TEXT PASSAGE below:

The musical vortexes of Caterina Barbieri rewire time and space. Listening to the Italian composer and modular synth virtuoso has felt like traveling at light-speed and slow-motion all at once since 2017’s breakthrough doublealbum Patterns Of Consciousness. 2019’s acclaimed Ecstatic Computation pushed even further with the lead single “Fantas”, where a haunting melody hurtling towards its supernova climax felt like witnessing the life and death of a burning star. Far beyond any new age trope or modern synth trend, her music stands alone in its ecstatic intensity and cataclysmic emotional impact. Marking the debut album on her new label light-years, Barbieri now delivers her most profound work yet — a journey through inner-space as vast as a universe and as intimate as a heartbeat. The Spirit Exit opens and we fall in.
Spirit Exit is Caterina Barbieri’s time machine, primarily composed with a modular synth rig she thinks of more like a mechanical fortune teller. Whereas previous releases were constructed on lengthy tours, capturing only snapshots of continually evolving works, Spirit Exit represents the producer’s first album fully written and recorded in her home studio amidst Milan’s two-month pandemic lockdown in 2020. It was during this extended isolation she found inspiration from female philosophers, mystics and poets spread across time, but united in their strength at cultivating vast internal worlds. St. Teresa D’Avila’s foundational 16th century mystical text The Interior Castle, philosopher Rosi Braidotti’s posthuman theories and the metaphysical poetry of Emily Dickinson act as thematic anchors throughout Spirit Exit, imbuing a life and death gravity into the composer’s most perception-altering music to date.

End of TEXT PASSAGE.

• TO DO:
- 1) Answer these questions using the Caterina Barbieri passage:
(a) In what year did Patterns Of Consciousness come out?
(b) What is the name of Barbieri's new label?
(c) Where and when was Spirit Exit written and recorded?
- 2) Please carry on the Caterina Barbieri passage from its last sentence with one more paragraph in the same voice.

GIVEN DATA below:

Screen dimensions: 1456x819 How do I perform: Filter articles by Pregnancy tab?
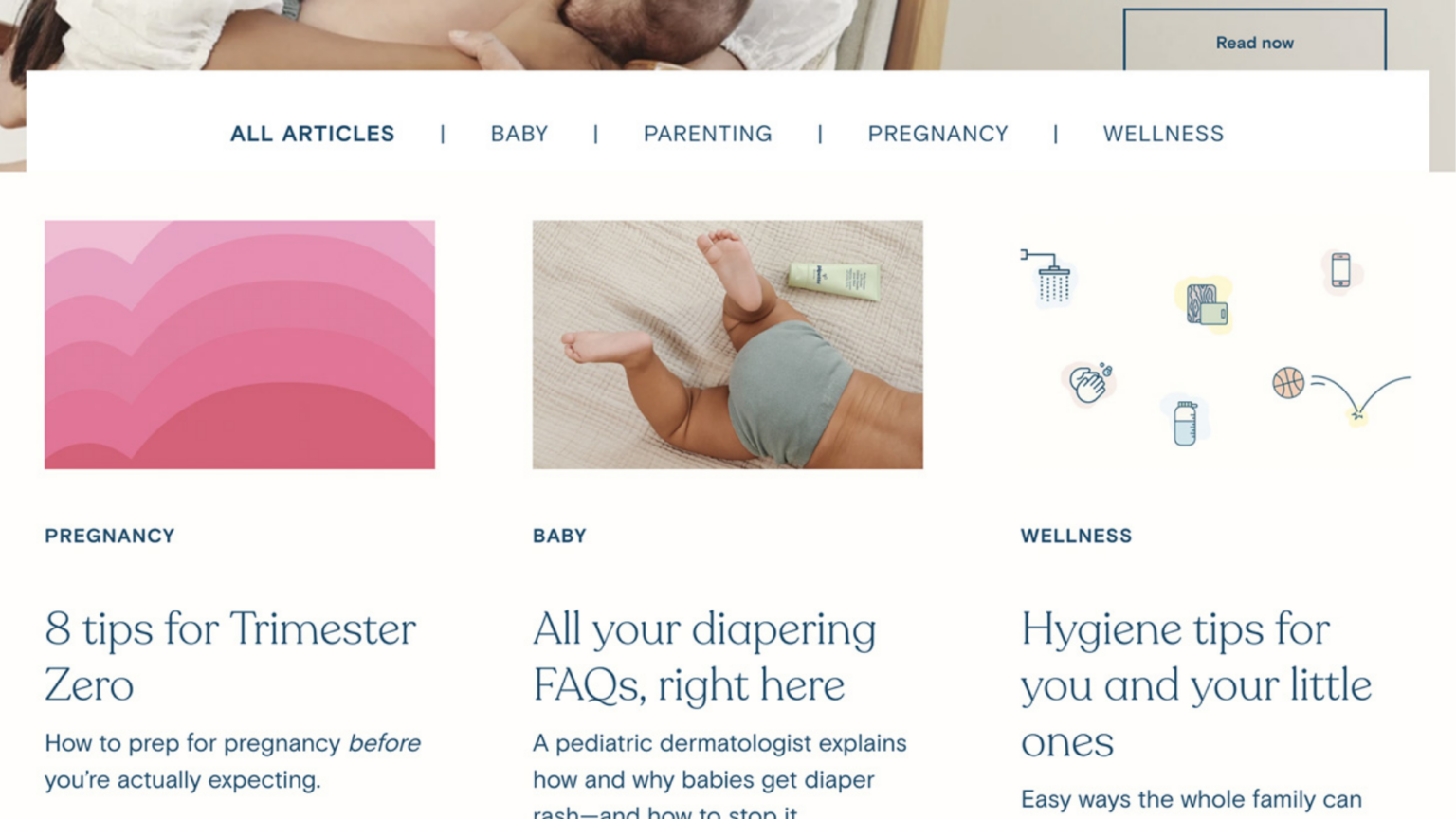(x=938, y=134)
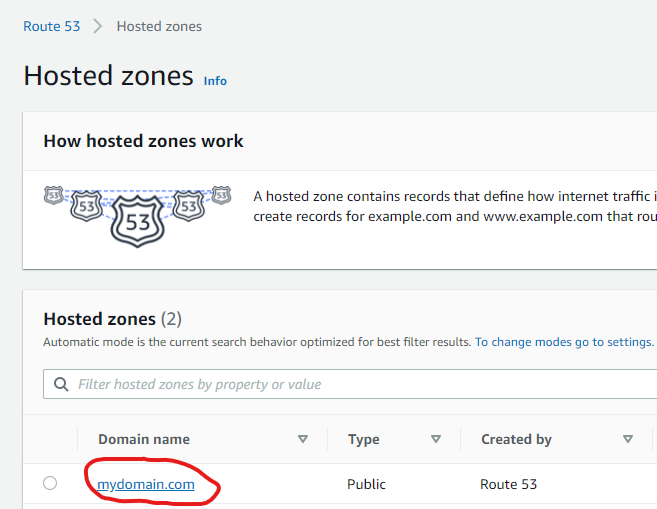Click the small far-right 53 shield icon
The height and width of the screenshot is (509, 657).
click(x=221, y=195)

End of GIVEN DATA.
GIVEN DATA below:

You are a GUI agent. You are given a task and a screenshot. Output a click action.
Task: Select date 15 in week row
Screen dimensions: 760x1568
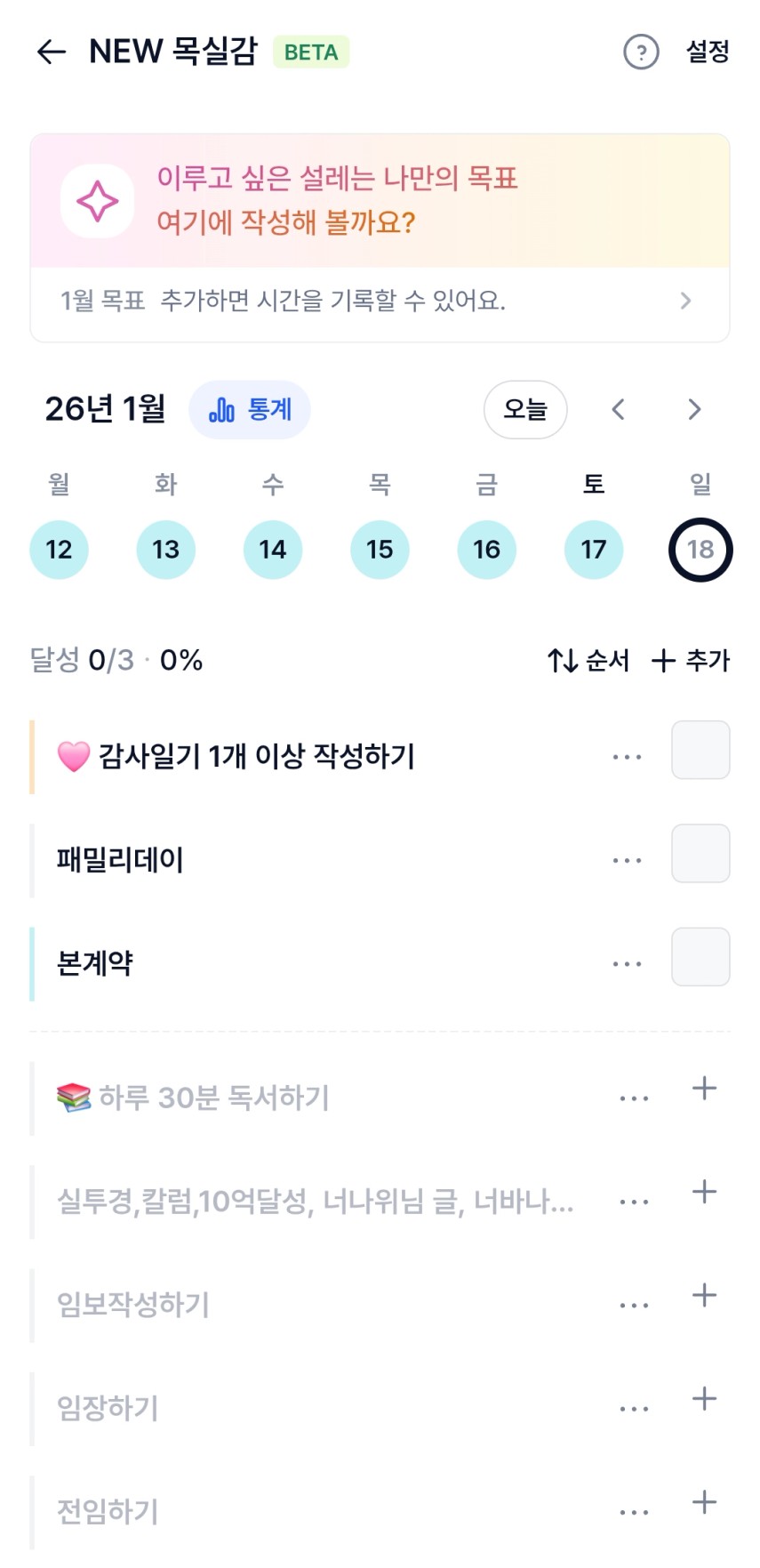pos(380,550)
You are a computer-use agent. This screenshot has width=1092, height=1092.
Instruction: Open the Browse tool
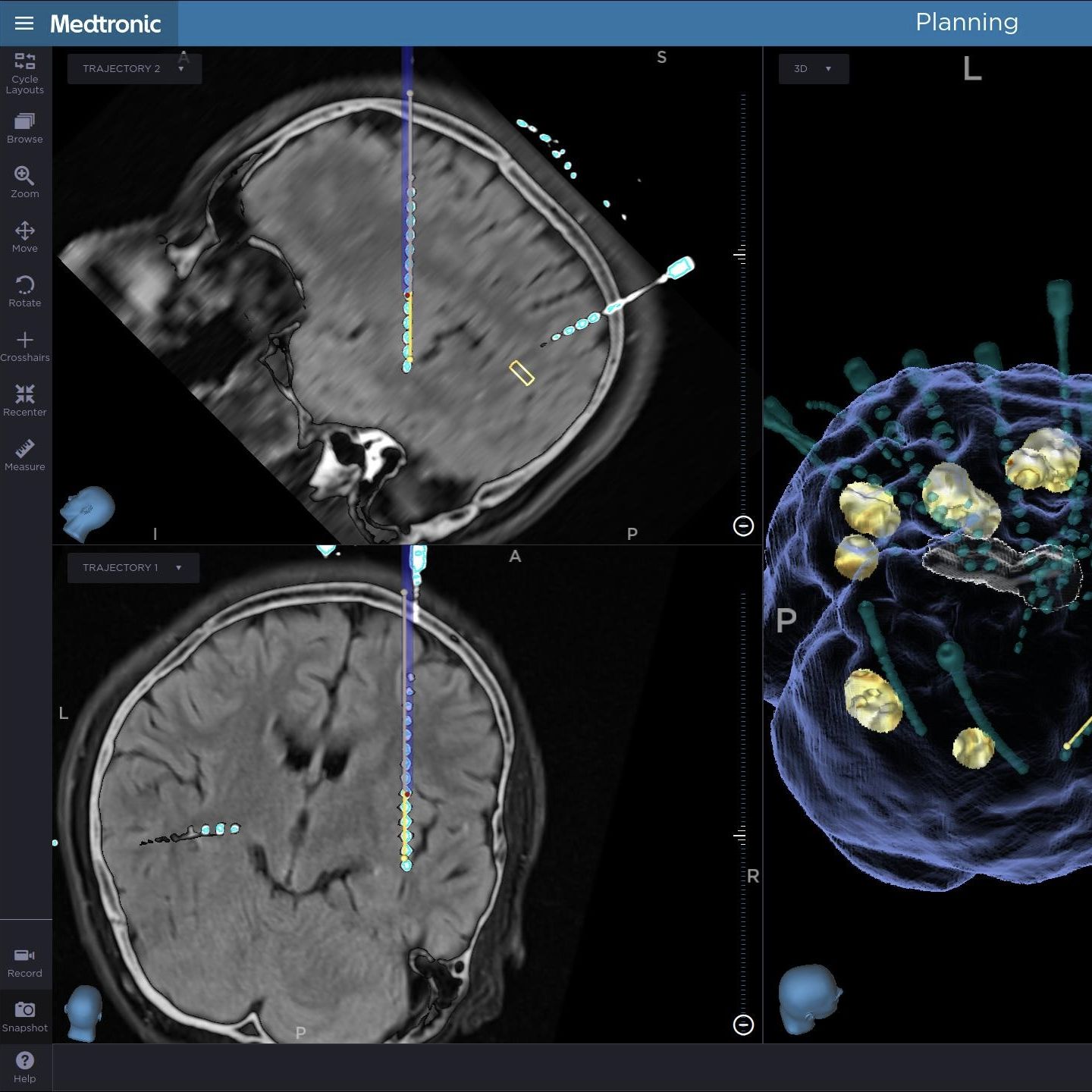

End of GIVEN DATA.
GIVEN DATA below:

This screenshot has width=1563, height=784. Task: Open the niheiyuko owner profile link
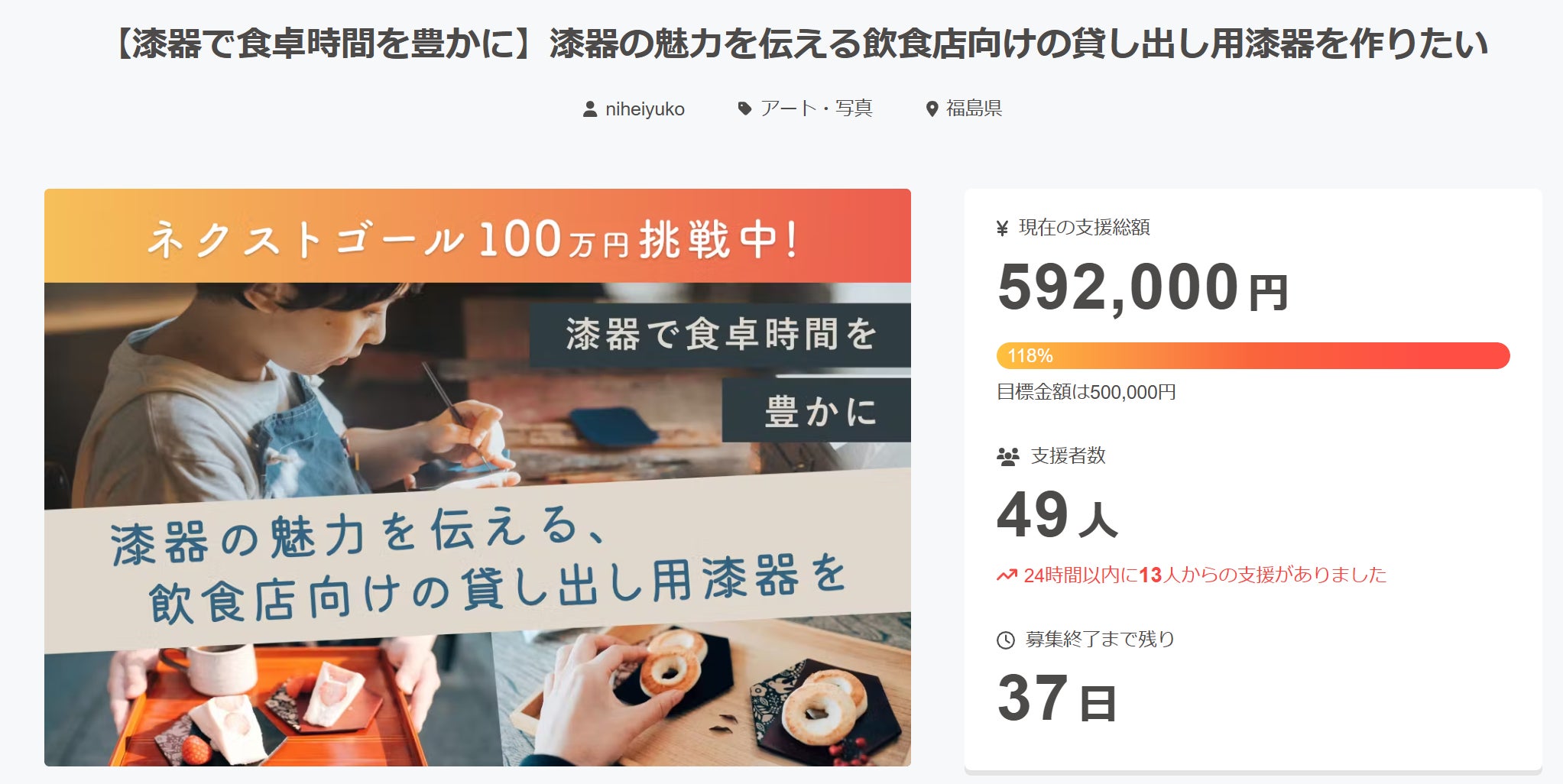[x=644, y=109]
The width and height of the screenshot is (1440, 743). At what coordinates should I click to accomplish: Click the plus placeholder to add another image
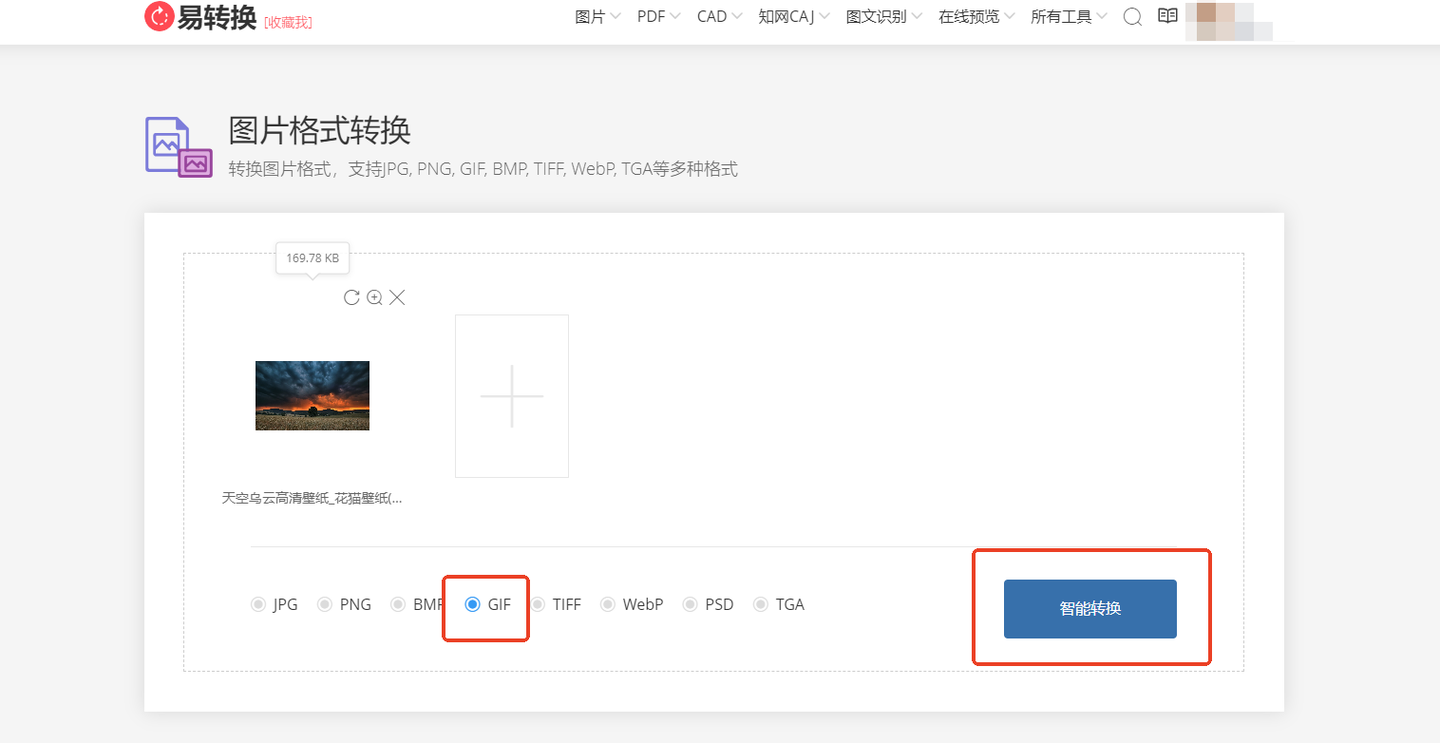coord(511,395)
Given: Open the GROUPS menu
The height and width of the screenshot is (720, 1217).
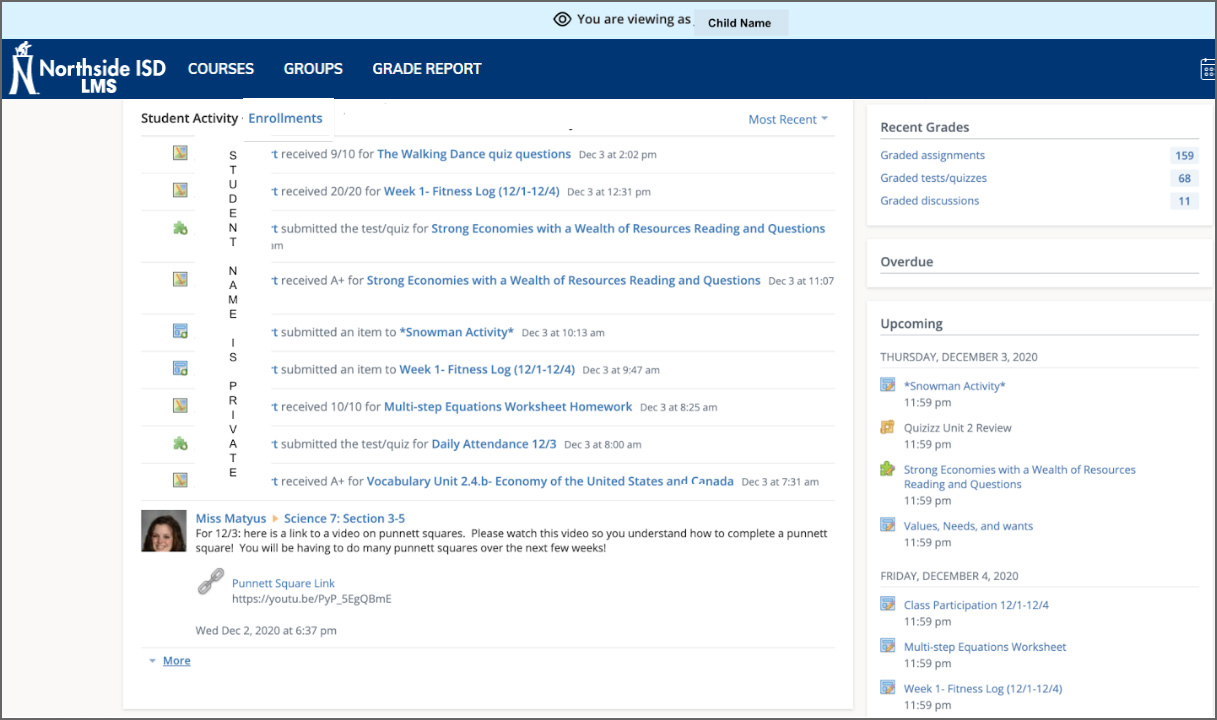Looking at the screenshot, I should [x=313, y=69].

End of GIVEN DATA.

• ANSWER SET:
- 1)
(a) 2017
(b) light-years
(c) In her home studio during Milan's two-month pandemic lockdown in 2020

- 2)
More than any release before it, Spirit Exit crystallizes Barbieri’s densely layered, blindingly bright synth arrangements while introducing stunning new elements that feel as if they’ve always belonged. Strings and guitar flawlessly thread into the composer’s web of modular patches, while her revelatory singing voice often cuts right through them. Melodies remain Barbieri’s great passion and obsession — she thinks of them as knots she’s trying to untangle, existential metaphors formed through tensely spiraling arpeggios — and on Spirit Exit they grow as large as planets before cracking into atoms. Parts of one song can haunt another. The synth progression unraveling through “Knot Of Spirit” is reborn on “Broken Melody”, an explosive peak with vocals that flash like a lightning storm. The sweeping “At Your Gamut” perfects the producer’s dramatic, slow-burning openers, but in her first ever use of sampling, it later gets crushed, accelerated and unrecognizably transformed into the ghostly hook surging through “Terminal Clock” — an otherworldly sound rushing across what feels like the artist’s first track for a dancefloor.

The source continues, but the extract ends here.